Looking for a healthful workday lunch option? Try Tuna Super Slaw

This Jan. 24, 2018 photo shows tuna super slaw in Bethesda, Md. This dish is from a recipe by Melissa d'Arabian. (Melissa d'Arabian via AP) MDMA101
This Jan. 24, 2018 photo shows tuna super slaw in Bethesda, Md. This dish is from a recipe by Melissa d'Arabian. (Melissa d'Arabian via AP) MDMA101
Published Mar. 1, 2018

One of the best pieces of advice I have read about promoting healthy eating is to make your own food.

We live in a world of shrinking attention spans, immediate gratification and moving quickly from one activity to the next, rushed. Preparing our own food requires slowdown. Even a quick meal takes 30 minutes of our time.
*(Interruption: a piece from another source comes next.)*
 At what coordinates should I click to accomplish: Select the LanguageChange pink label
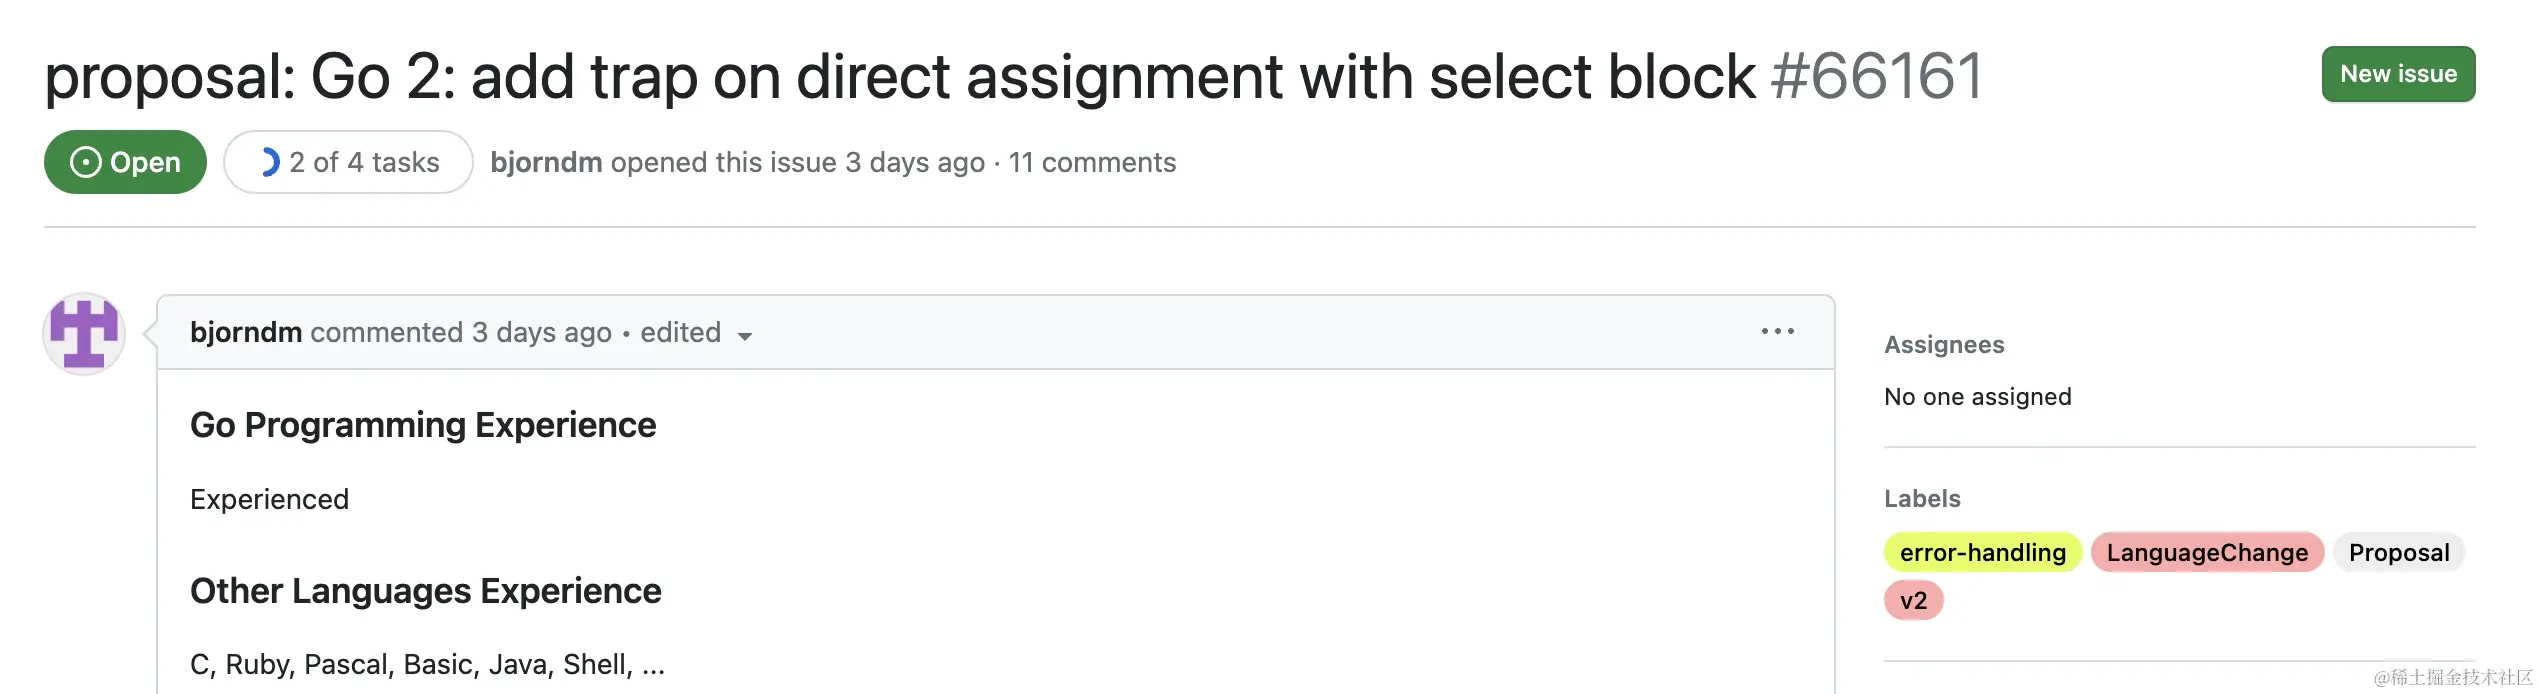[x=2207, y=552]
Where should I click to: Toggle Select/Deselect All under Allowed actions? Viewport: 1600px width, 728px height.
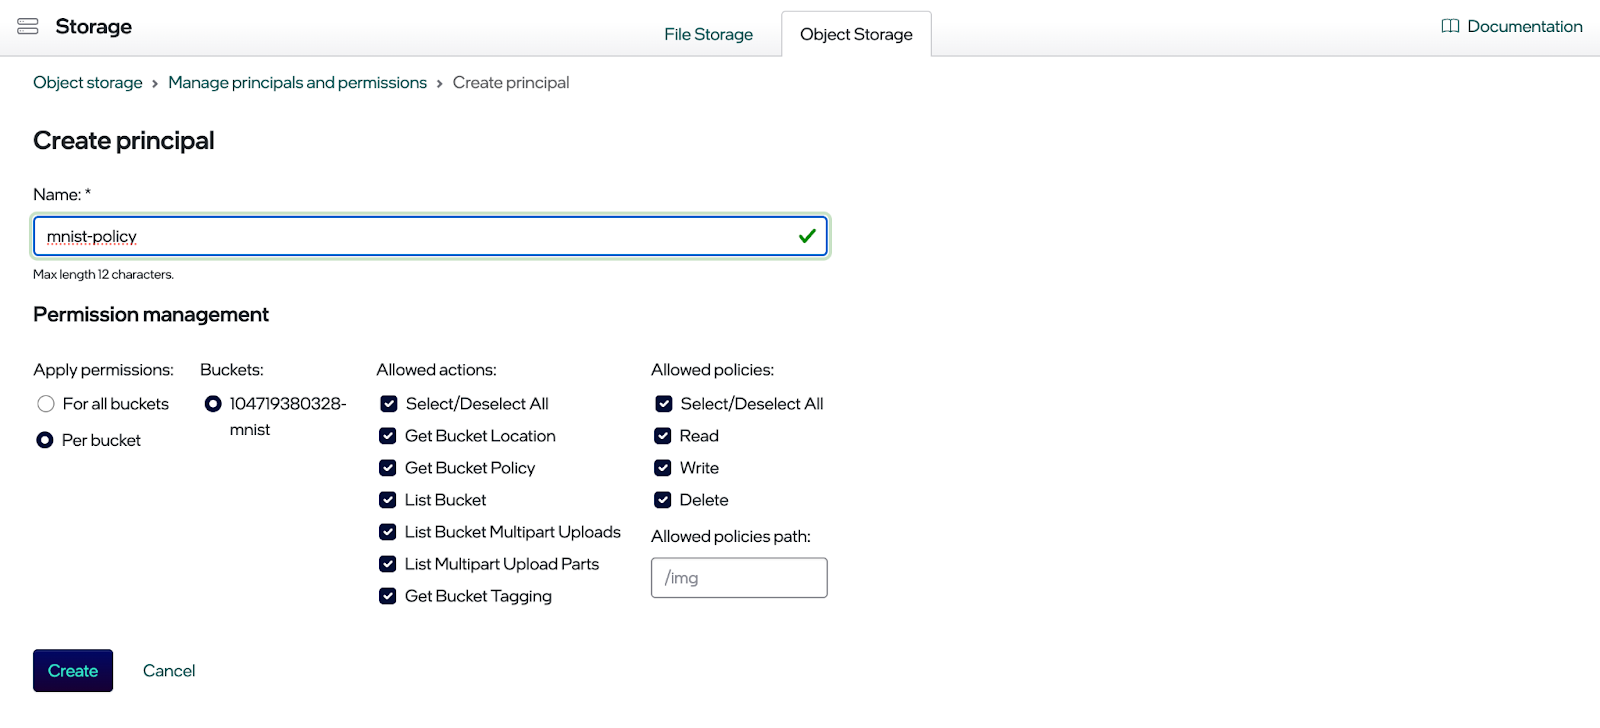389,404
So when corporate America offered to relieve us of that duty starting in the 1950s, giving us processed, instant food, we jumped in with both feet, congratulating ourselves on finding an extra half-hour in the day. I am certain that we miscalculated the impact of this shift in the food landscape.

When we make our own food, we do more than just control the ingredients. We connect with the source product, brushing the dirt off of a potato instead of seeing it already sliced thin, fried, crisp, greasy and salty in the form of a chip. Buying processed food is like hiring a sous chef you've never met, and who may not prioritize your health as much as you do.

Of course, we all crave drive-through sometimes, and there's nothing wrong with enjoying a chip now and again, or having some pre-prepped convenience foods in the house. But if your weekday lunch has become a trail of fast-food or preservative-filled meals, allow me to encourage you to reconsider brown-bagging it, even one extra day a week. You'll save money, but I bet you'll also eat a lot healthier. You may have more energy. And so you don't lose a ton of time to the project, I'm sharing one of my brown bag favorites, Tuna Super Slaw, which can be whipped up in about 10 minutes.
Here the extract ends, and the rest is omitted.